No hace falta explicar el dolor brutal que produce una quemadura, pues todos nos hemos quemado alguna vez, al tocar alguna cosa candente. Por ejemplo, al tocar con las manos desnudas una fuente recién sacada del horno; pero, con ser muy dolorosos, son contactos instantáneos: a nadie se le ocurre acercar una fuente recién sacada del horno a su ingle, y apoyarla allí durante un rato. A partir de medio segundo, incluso quizás menos, el dolor se hace tan insoportable que la víctima haría cualquier cosa por escapar al contacto con la fuente de su sufrimiento; y, si la quemadura se hace más profunda, el dolor excede todo lo imaginable, pues no es ya que los nervios se contraigan. Es que, literalmente, se queman también, pues su terminación no está tan lejana de la epidermis.

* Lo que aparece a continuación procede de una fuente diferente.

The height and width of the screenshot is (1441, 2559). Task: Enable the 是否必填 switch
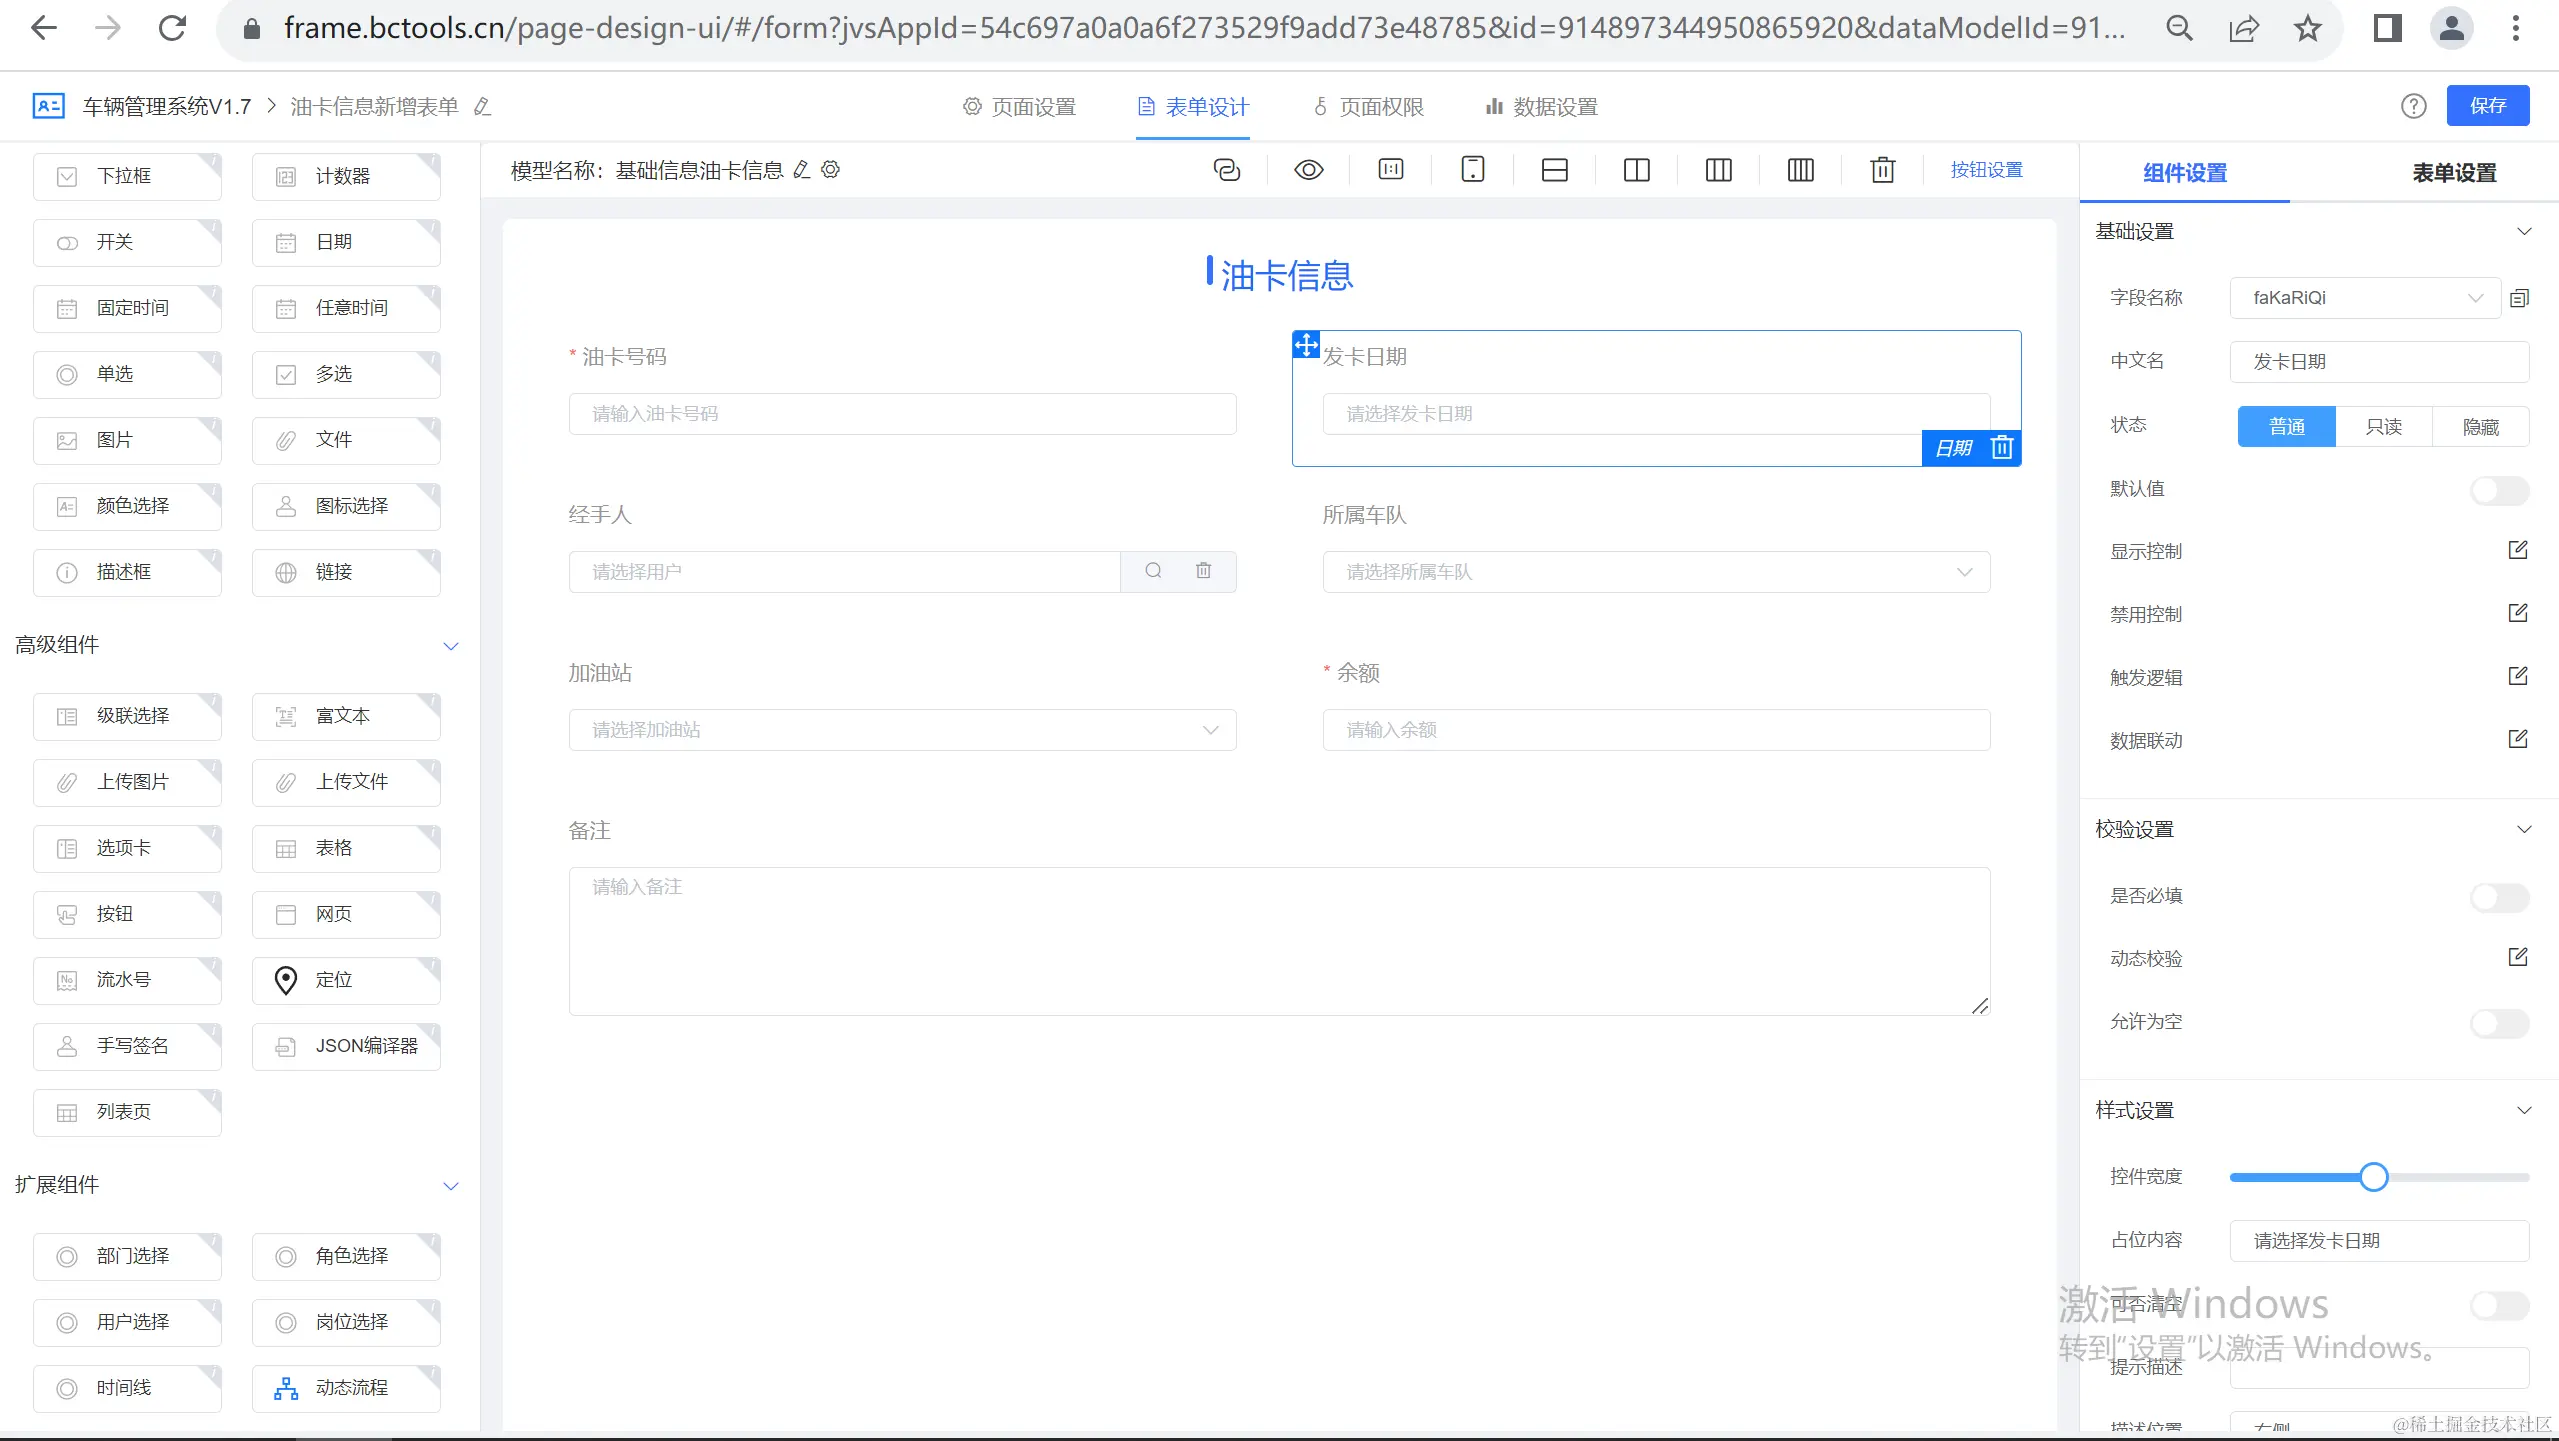tap(2498, 897)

Así que es muy fácil comprender lo que sentí durante los interminables cinco segundos que Ángela, con una sonrisa de puro sadismo, mantuvo el hierro en contacto con mi vientre; el horror en estado puro. Que no concluyó, obviamente, cuando lo retiró con el mismo cuidado con el que me lo había aplicado, y alguien me echó agua fresca en la quemadura; aunque hacer eso redujo, una mínima fracción, mi terrible sufrimiento.

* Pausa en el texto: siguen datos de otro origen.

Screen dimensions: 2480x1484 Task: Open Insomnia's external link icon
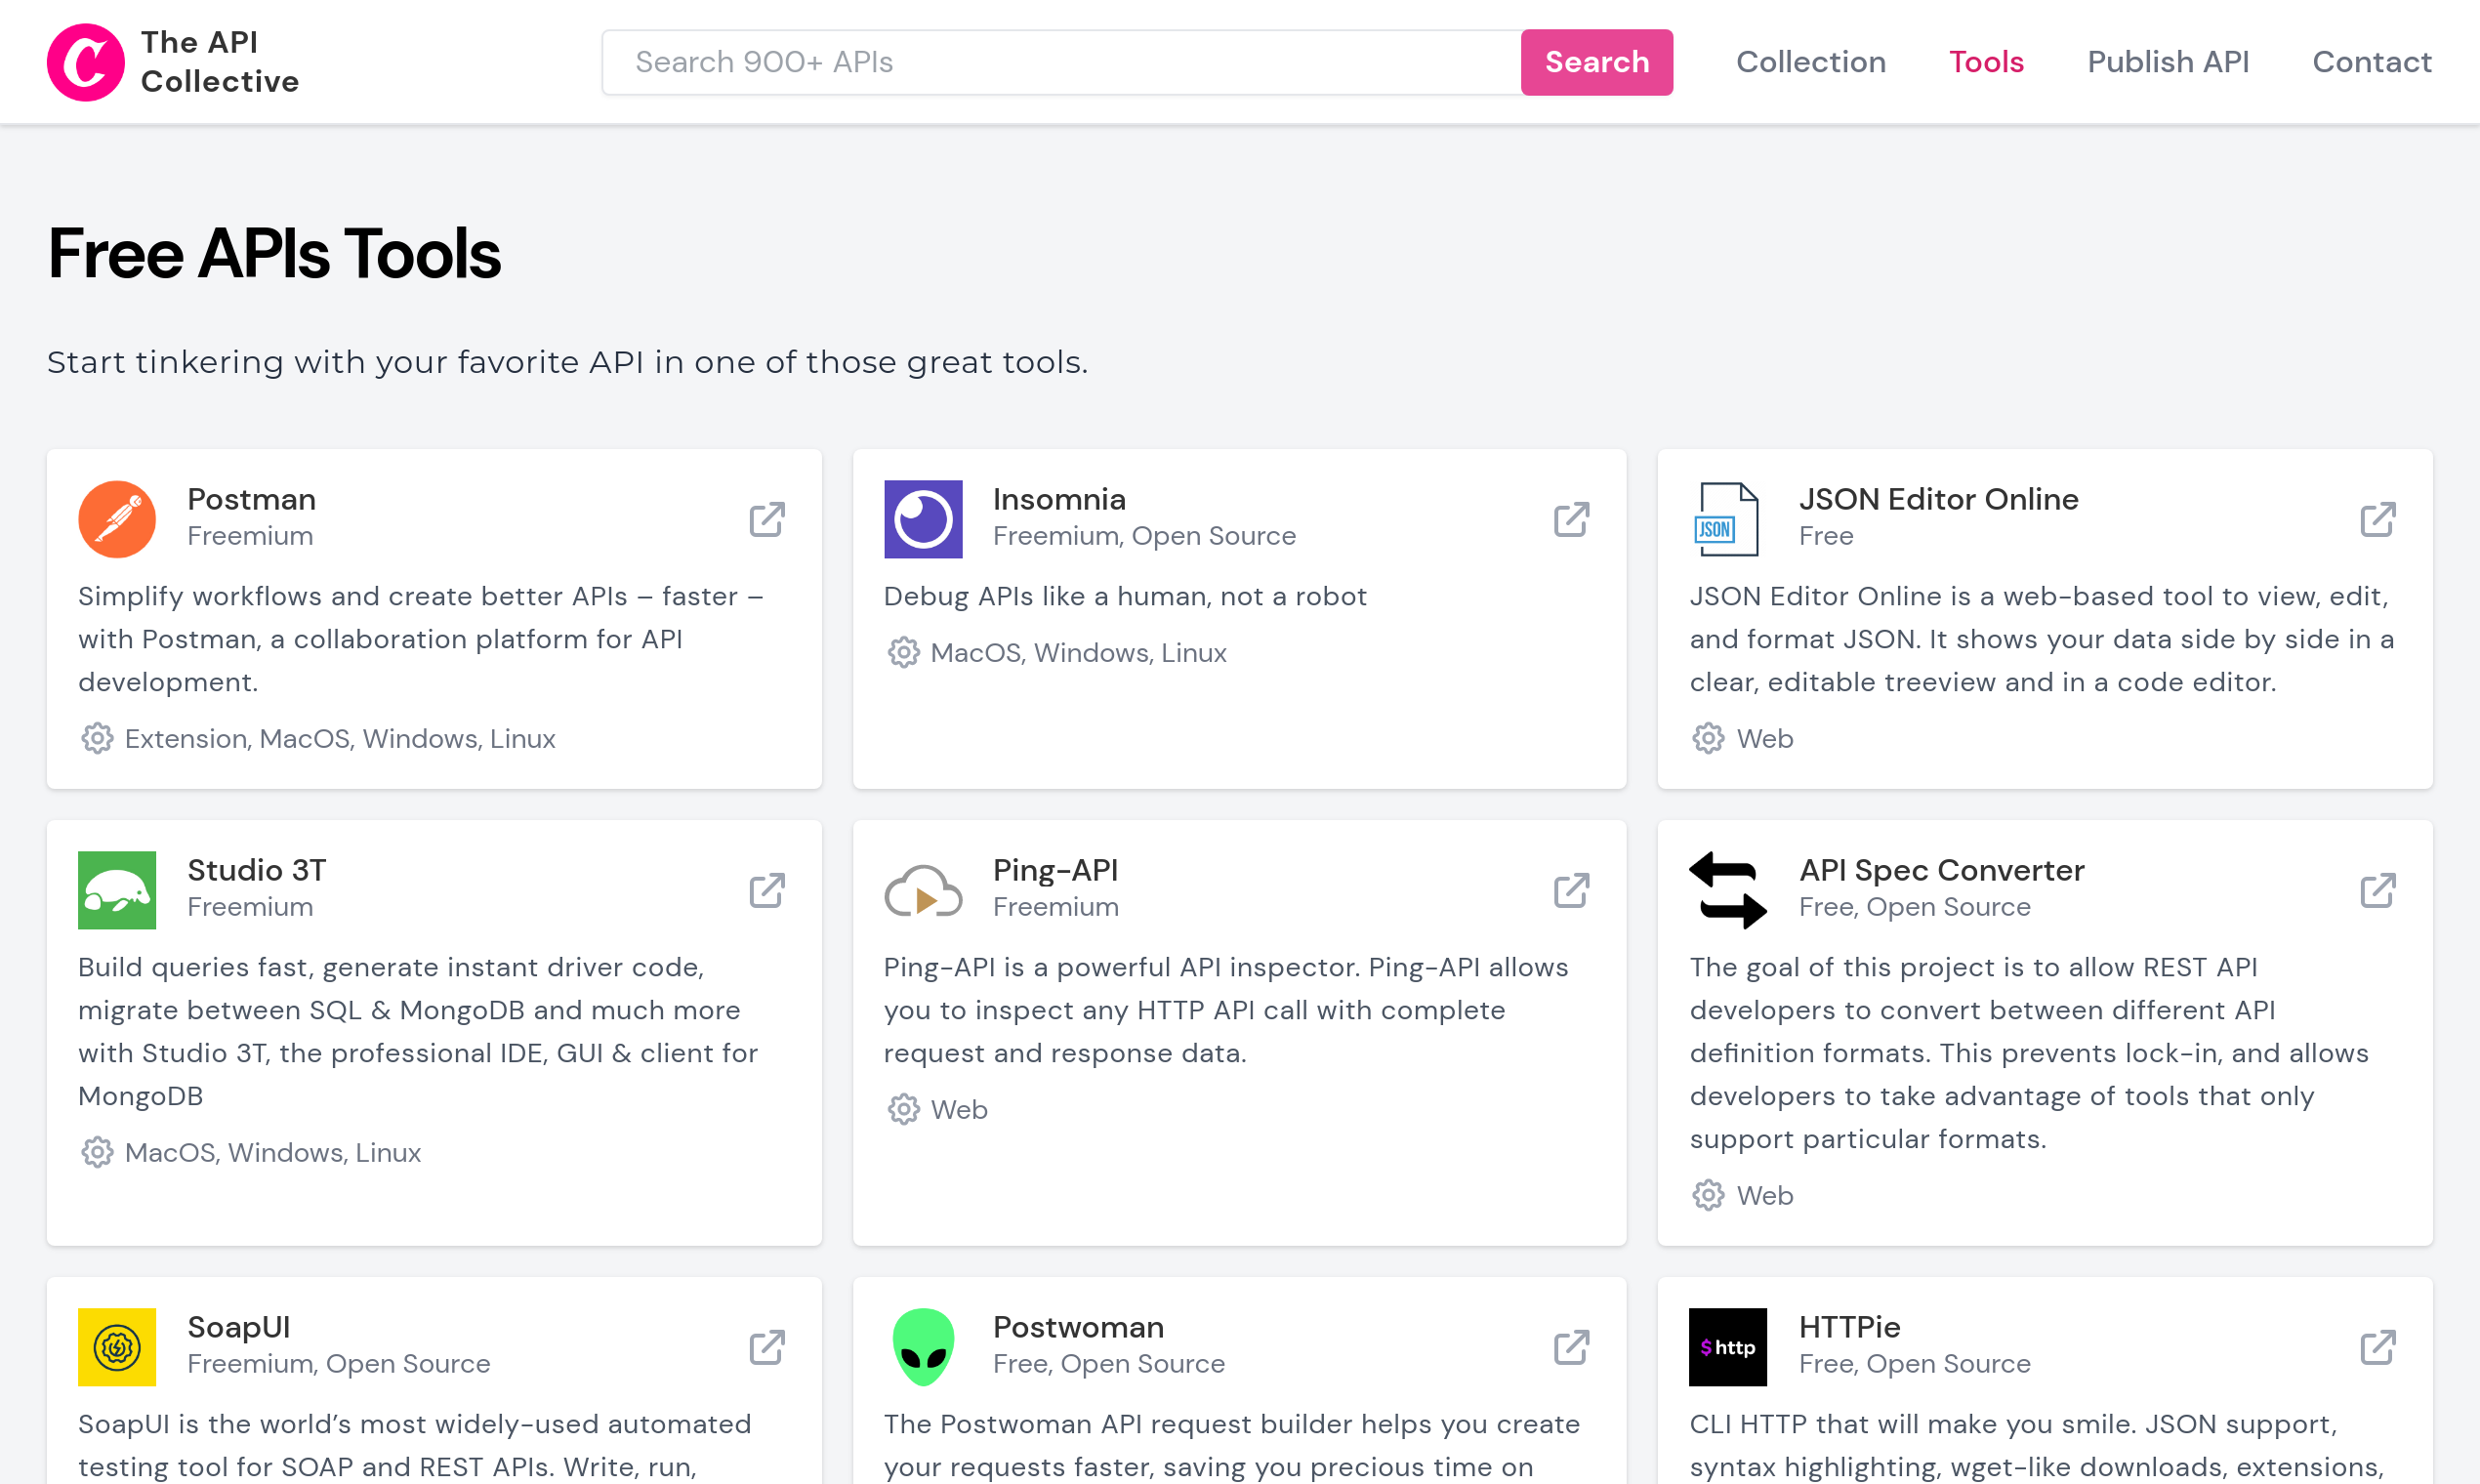1571,519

En aquel instante, claro, yo no podía hacerme estas reflexiones, pues solo luchaba -por supuesto infructuosamente- por librarme de aquel monstruo que me estaba perforando la ingle; y lo hacía por la única vía que mi situación me permitía: tensar todos mis nervios y tendones, tratando de romper aquellas correas al precio que fuera. Incluso si, para hacerlo, tenía que romperme algo. Mientras tanto gritaba, de modo aún más infructuoso por causa del trapo, con toda la fuerza de que yo era capaz; todo mi cuerpo se cubrió de sudor, y me quedé jadeando, desnudo y espatarrado, en el potro, mientras Teresa soltaba las correas que me sujetaban. Cuando terminó, un buen rato después, yo ya era capaz de al menos entender lo que se me decía; y por eso escuché a la Señora cuando me dijo “La semana que viene no tendrás asignación alguna, para que te recuperes bien. Y no sufras, que te pagaremos igual. Ahora Teresa te dará una crema especial para quemaduras; es muy importante que no se te infecte, así que mantenla tapada con un apósito, y úntala a menudo. También te dará la dirección de mi dermatóloga, para que te la vigile; puedes ir con toda tranquilidad, es miembro de nuestro Círculo de las Dóminas” . Lo último que pensé, antes de perder el conocimiento, fue que eso era lo que significaban las dos iniciales que, por el resto de mis días, aquellas sádicas me habían obligado a llevar en mi pubis.